Unlike women, most men naturally maintain testosterone levels well within the range that prevents hot flashes, even as levels decline roughly 1% per year after age 40. The problem is specific to treatment-related drops. Men on temporary androgen deprivation usually recover within three to four months of stopping treatment, but those on long-term therapy often don’t. One study found over 40% of men still had hot flashes after more than eight years of treatment.
Everyday Triggers That Make It Worse
If you already have a sensitized thermostat (from menopause, medication, or another cause), certain everyday habits can push it over the edge. These don’t cause the underlying condition, but they lower the threshold for an episode.
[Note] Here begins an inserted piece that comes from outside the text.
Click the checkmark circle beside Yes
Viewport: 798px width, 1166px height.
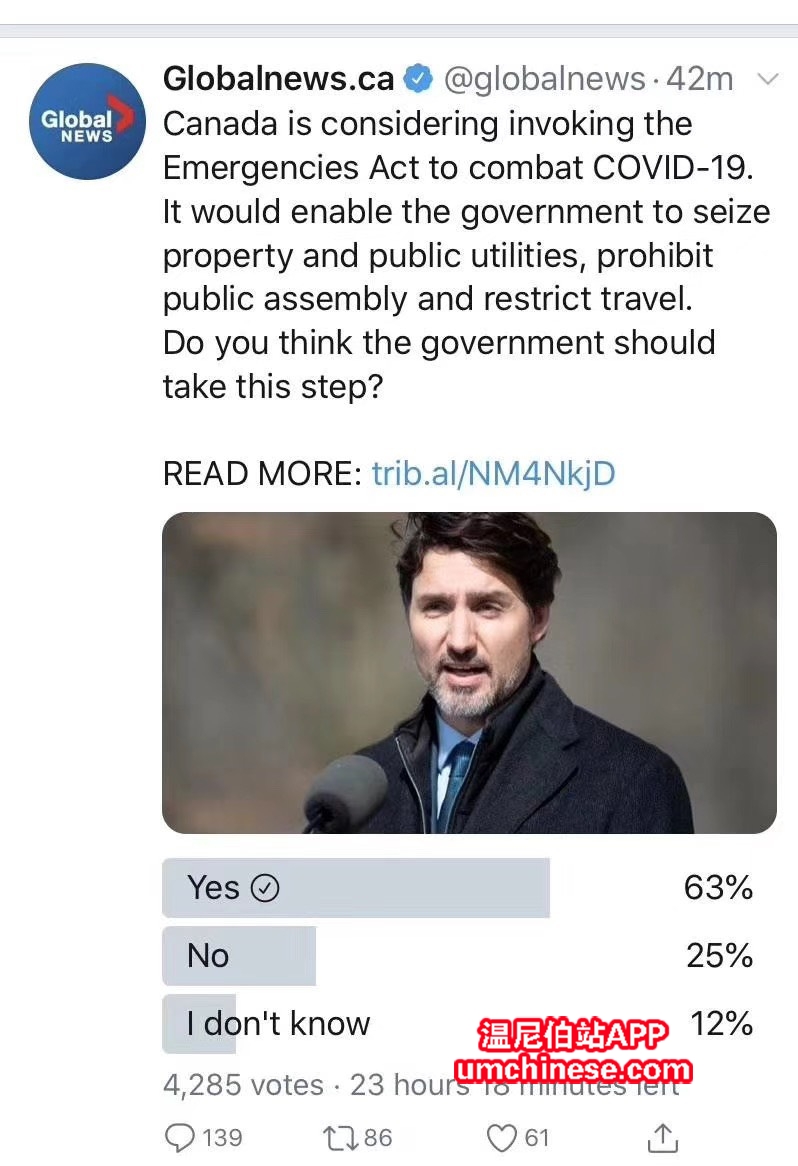coord(264,888)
- Alcohol dilates blood vessels and increases blood flow, which can directly set off a flash.
- Spicy foods are a well-known trigger. Even very hot-temperature foods and drinks can do it, so letting things cool to warm or room temperature helps.
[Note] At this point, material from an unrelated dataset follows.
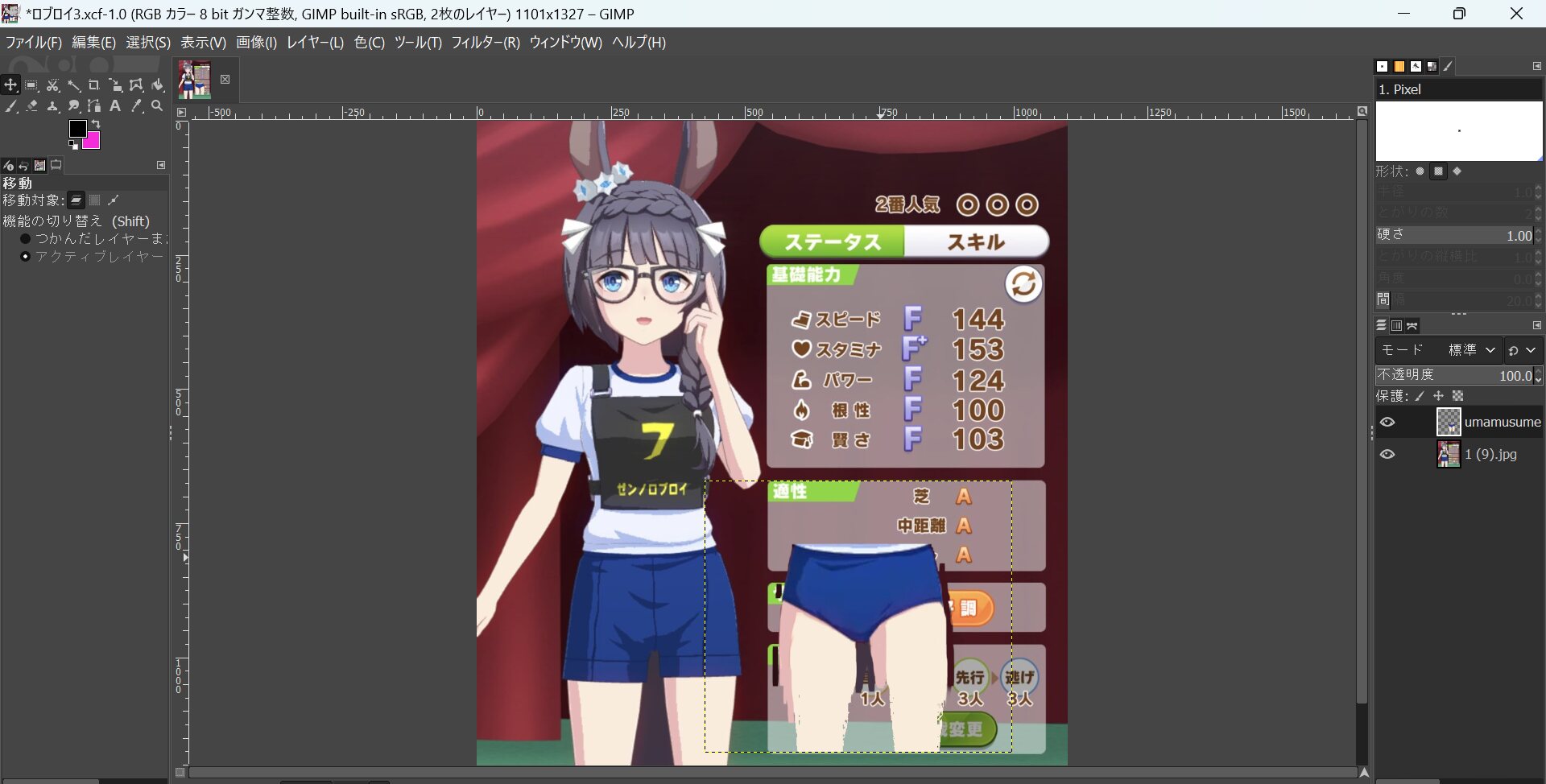Select the Zoom magnifier tool

[x=157, y=106]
- Caffeine from coffee, tea, soda, energy drinks, and chocolate can increase frequency.
- Smoking is tied to more frequent and more severe symptoms. The longer and earlier you’ve smoked, the worse the effect.
- Stress and anxiety are reliable triggers. Relaxation techniques like deep breathing, cognitive behavioral therapy, and meditation have been shown to reduce episodes.
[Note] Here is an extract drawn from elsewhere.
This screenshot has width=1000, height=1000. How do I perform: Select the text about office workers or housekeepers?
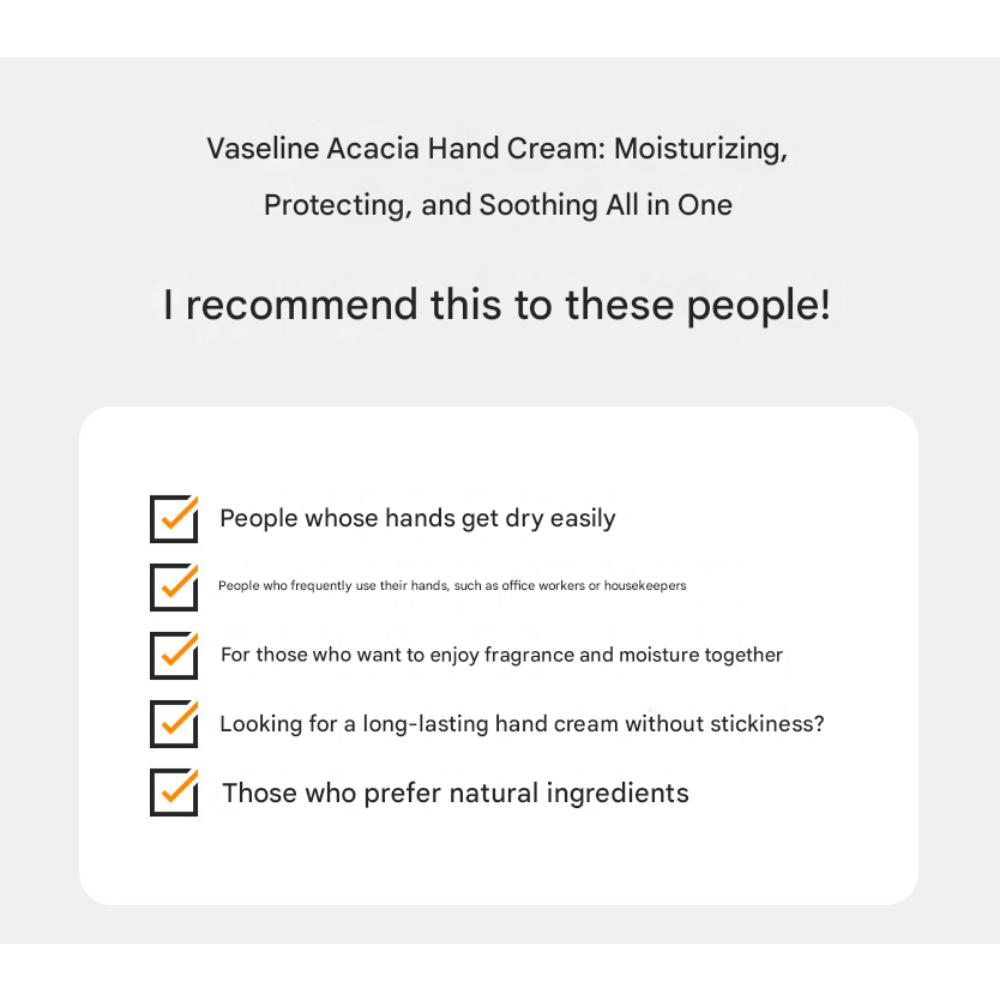[x=452, y=586]
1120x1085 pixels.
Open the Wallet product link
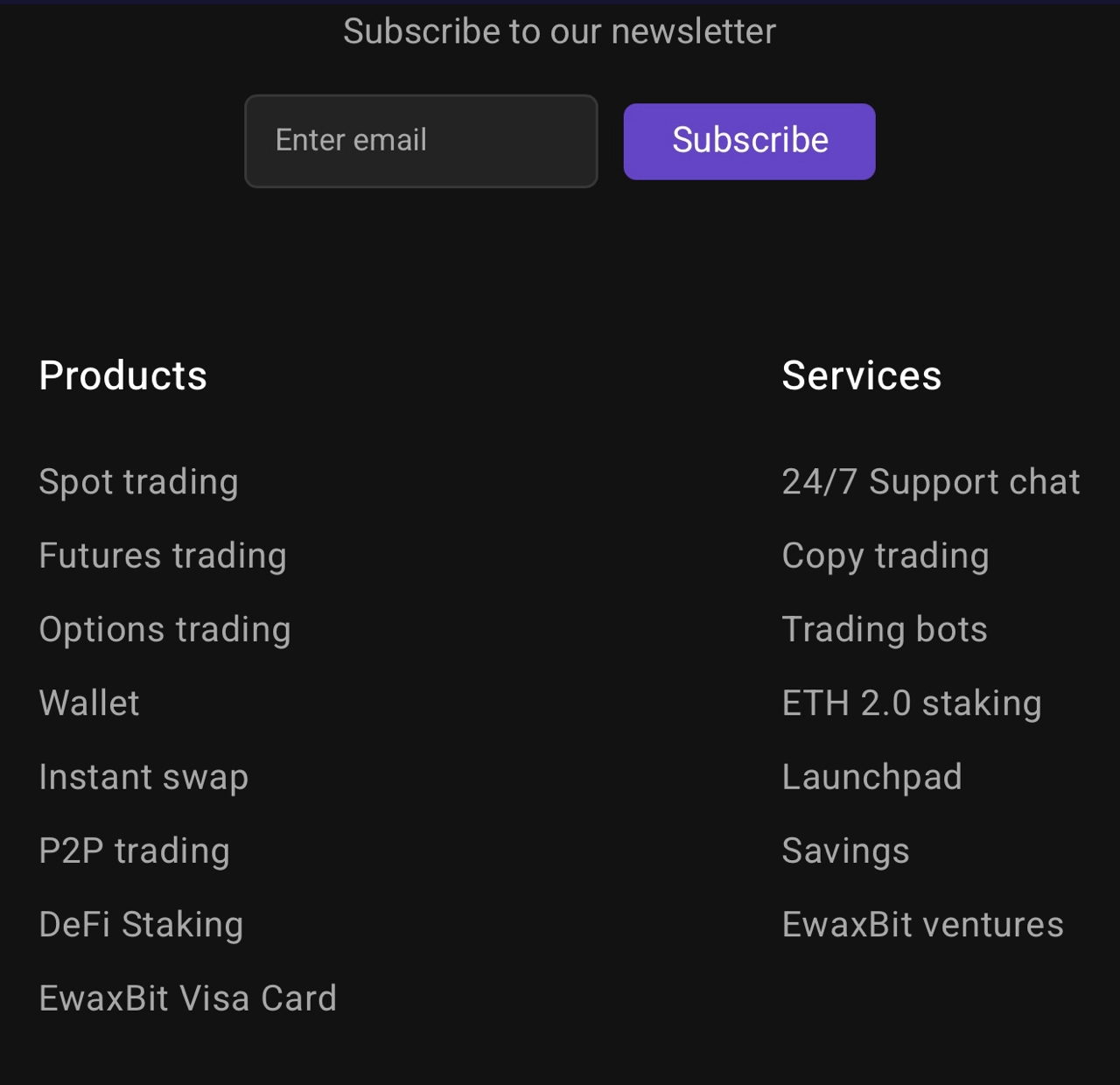[89, 703]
- Warm environments and heavy clothing raise core body temperature just enough to trip the alarm. Breathable fabrics like cotton and dressing in layers give you a way to cool down quickly.
Because triggers vary from person to person, keeping a simple journal of what you were doing, eating, or drinking before each episode can help you identify your own patterns.
Newer Treatment Options
For decades, hormone therapy was the primary treatment for moderate to severe hot flashes. It remains effective but isn’t suitable for everyone, particularly women with a history of certain cancers or blood clots. In 2023, the FDA approved the first non-hormonal medication designed specifically for menopausal hot flashes. It works by blocking a receptor in the brain (called NK3) that plays a direct role in temperature regulation, essentially calming the misfiring thermostat without involving hormones.
In clinical trials, this daily pill significantly reduced both the frequency and severity of moderate to severe hot flashes within 12 weeks. It isn’t appropriate for people with liver disease, severe kidney problems, or those taking certain other medications that affect how it’s processed in the body. But for women who can’t or prefer not to use hormones, it represents a fundamentally different approach, one that targets the specific brain circuit responsible for the problem.